For each of the three outcomes, we randomly selected a balanced sample of 10,000 ED visits to evaluate LLM performance (Fig. 1). Using its secure, HIPAA-compliant Application Programming Interface (API) through Microsoft Azure, we provided GPT-3.5-turbo (model = ‘gpt-3.5-turbo-0301’, role = ‘user’, temperature = 0; all other settings at default values) and GPT-4-turbo (model = ‘gpt-4-turbo-128k-1106’, role = ‘user’, temperature = 0; all other settings at default values) with only the Presenting History and Physical Examination sections of the ED Physician’s note for each ED visit and queried it to determine if (1) the patient should be admitted to hospital, (2) the patient requires radiological investigation, and (3) the patient should be prescribed antibiotics. LLM performance was evaluated against the ground-truth outcome extracted from the electronic health record. Separately, a resident physician with 2 years of postgraduate general medicine training labelled a balanced n = 200 subsample for each of the three tasks to allow a comparison of human and machine performance. In a similar manner to the LLMs, the physician reviewer was provided with the Presenting History and Physical Examination sections of the ED Physician’s note for each ED visit and asked to use their clinical judgement to decide if the patient should be admitted to the hospital, requires radiological investigation, or should be prescribed antibiotics.

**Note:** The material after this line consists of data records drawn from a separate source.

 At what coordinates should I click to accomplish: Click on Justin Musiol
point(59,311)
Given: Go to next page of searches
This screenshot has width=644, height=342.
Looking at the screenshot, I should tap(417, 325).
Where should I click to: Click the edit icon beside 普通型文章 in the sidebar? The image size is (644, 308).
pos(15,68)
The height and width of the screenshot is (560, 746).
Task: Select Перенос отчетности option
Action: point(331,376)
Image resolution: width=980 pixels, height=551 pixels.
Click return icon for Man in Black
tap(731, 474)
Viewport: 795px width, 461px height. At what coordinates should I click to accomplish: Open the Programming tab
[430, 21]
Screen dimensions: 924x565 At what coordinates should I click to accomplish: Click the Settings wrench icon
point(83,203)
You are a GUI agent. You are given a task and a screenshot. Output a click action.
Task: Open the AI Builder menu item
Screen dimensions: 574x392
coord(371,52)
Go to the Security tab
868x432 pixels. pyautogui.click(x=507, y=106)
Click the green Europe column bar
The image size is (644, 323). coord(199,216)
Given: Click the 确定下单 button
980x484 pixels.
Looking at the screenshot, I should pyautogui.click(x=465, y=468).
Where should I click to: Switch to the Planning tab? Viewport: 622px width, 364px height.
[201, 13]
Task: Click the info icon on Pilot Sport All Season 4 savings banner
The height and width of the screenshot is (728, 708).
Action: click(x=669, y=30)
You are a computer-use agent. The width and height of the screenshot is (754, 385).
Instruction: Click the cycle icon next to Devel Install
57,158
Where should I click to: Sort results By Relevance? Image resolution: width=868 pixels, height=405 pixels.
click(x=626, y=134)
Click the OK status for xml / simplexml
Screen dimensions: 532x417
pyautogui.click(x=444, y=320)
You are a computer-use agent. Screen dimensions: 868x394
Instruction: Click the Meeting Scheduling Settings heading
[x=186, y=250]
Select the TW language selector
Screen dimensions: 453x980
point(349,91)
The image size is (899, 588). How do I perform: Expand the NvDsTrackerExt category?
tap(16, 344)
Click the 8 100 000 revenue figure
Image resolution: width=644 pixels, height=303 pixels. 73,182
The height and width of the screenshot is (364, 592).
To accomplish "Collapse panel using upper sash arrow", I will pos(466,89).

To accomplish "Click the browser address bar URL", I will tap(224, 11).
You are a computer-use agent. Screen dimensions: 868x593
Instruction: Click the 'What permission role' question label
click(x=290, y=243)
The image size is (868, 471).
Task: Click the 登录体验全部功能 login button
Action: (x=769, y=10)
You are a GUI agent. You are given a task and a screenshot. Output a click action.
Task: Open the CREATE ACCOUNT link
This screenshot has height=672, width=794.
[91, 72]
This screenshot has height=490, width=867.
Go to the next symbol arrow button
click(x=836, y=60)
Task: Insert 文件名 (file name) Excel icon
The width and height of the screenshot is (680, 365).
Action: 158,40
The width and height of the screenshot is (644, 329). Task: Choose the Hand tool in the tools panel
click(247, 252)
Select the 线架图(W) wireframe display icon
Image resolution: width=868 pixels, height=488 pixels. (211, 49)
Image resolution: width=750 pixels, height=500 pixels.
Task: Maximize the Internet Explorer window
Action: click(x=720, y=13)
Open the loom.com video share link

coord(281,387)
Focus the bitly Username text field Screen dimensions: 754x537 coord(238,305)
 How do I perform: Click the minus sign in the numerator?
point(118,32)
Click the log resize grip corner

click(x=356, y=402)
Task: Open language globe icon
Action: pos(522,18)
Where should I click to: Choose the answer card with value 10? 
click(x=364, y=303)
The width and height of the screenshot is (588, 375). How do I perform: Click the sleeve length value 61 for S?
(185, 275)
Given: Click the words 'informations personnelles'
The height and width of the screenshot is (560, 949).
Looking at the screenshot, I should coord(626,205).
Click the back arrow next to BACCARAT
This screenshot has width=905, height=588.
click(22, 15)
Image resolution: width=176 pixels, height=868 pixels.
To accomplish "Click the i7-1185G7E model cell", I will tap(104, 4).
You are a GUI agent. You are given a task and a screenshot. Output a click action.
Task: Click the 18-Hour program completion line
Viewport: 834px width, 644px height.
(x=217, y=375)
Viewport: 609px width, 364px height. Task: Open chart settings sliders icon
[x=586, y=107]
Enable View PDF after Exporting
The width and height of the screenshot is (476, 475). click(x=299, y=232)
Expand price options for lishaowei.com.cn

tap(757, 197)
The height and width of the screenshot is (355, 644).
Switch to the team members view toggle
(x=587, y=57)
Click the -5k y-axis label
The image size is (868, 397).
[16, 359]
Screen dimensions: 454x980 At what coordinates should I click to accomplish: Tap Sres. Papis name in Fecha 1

We subsequently experimented with three iterations of prompt engineering (Table S1, Supplementary Information) to test if modifications to the initial prompt could improve LLM performance. Chain-of-thought (CoT) prompting is a method found to improve the ability of LLMs to perform complex reasoning by decomposing multi-step problems into a series of intermediate steps27. This can be done in a zero-shot manner (zero-shot-CoT), with LLMs shown to be decent zero-shot reasoners by adding a simple prompt, ‘Let’s think step by step’ to facilitate step-by-step reasoning before answering each question14. Alternatively, few-shot chain-of-thought prompting can be used, with additional examples of prompt and answer pairs either manually (manual CoT) or computationally (e.g., auto-CoT) provided and concatenated with the prompt of interest27,28. Current understanding of the impact of zero-shot-CoT, manual CoT, and auto-CoT prompt engineering techniques applied to clinical text is limited. In this work, we sought to focus on zero-shot-CoT and investigate the effect of adding ‘Let’s think step by step’ to the prompt on model performance.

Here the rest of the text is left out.